I am trying to convert multiple pdfs (10k +) to jpg images and extract text from them. I am currently using the pdf2image
python library but it is rather slow, is there any faster/fastest library than this?
from pdf2image import convert_from_bytes
images = convert_from_bytes(open(path,"rb").read())
Note : I am using ubantu 18.04
CPU : 4 core 8 thread ( ryzen 3 3100)
memory : 8 GB
pyvips is a bit quicker than pdf2image. I made a tiny benchmark:
#!/usr/bin/python3
import sys
from pdf2image import convert_from_bytes
images = convert_from_bytes(open(sys.argv[1], "rb").read())
for i in range(len(images)):
images[i].save(f"page-{i}.jpg")
With this test document I see:
$ /usr/bin/time -f %M:%e ./pdf.py nipguide.pdf
1991624:4.80
So 2GB of memory and 4.8s of elapsed time.
You could write this in pyvips as:
#!/usr/bin/python3
import sys
import pyvips
image = pyvips.Image.new_from_file(sys.argv[1])
for i in range(image.get('n-pages')):
image = pyvips.Image.new_from_file(filename, page=i)
image.write_to_file(f"page-{i}.jpg")
I see:
$ /usr/bin/time -f %M:%e ./vpdf.py nipguide.pdf[dpi=200]
676436:2.57
670MB of memory and 2.6s elapsed time.
They are both using poppler behind the scenes, but pyvips calls directly into the library rather than using processes and temp files, and can overlap load and save.
You can configure pyvips to use pdfium rather than poppler, though it's a bit more work, since pdfium is still not packaged by many distributions. pdfium can be perhaps 3x faster than poppler for some PDFs.
You can use multiprocessing to get a further speedup.

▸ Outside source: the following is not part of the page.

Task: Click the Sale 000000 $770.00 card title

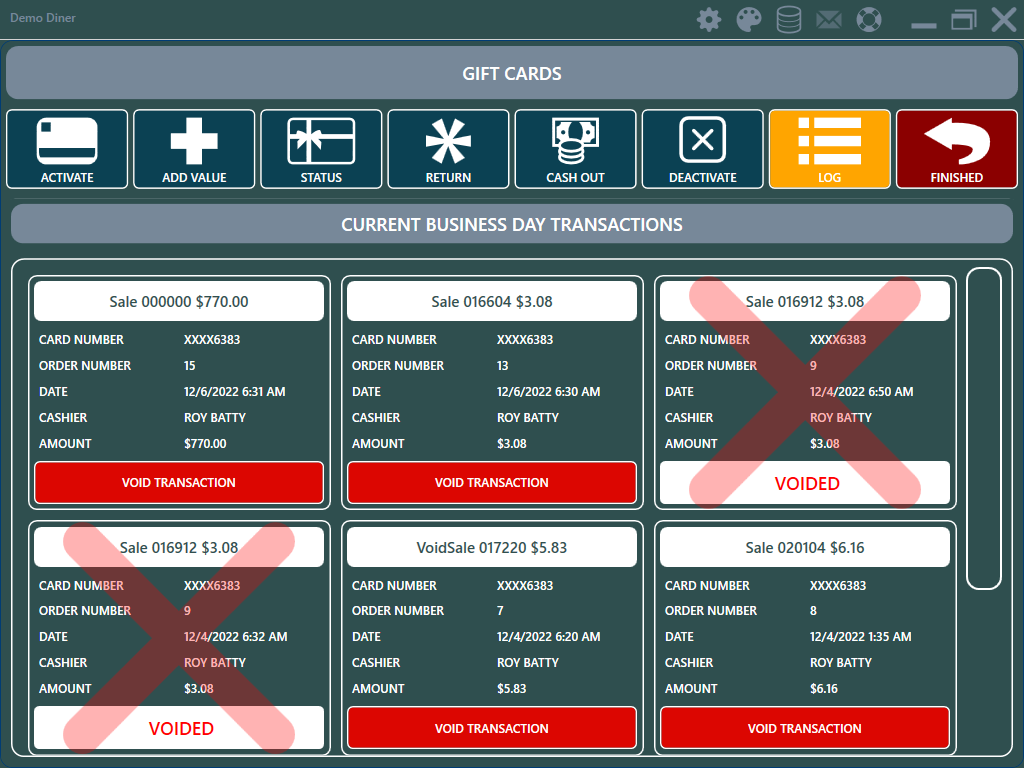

This will work better with pyvips because of the lower memory use, and the fact that it's not using huge temp files.
If I modify the pyvips code to only render a single page, I can use gnu parallel to render each page in a separate process:
$ time parallel ../vpdf.py us-public-health-and-welfare-code.pdf[dpi=150] ::: {1..100}
real 0m1.846s
user 0m38.200s
sys 0m6.371s
So 100 pages at 150dpi in 1.8s.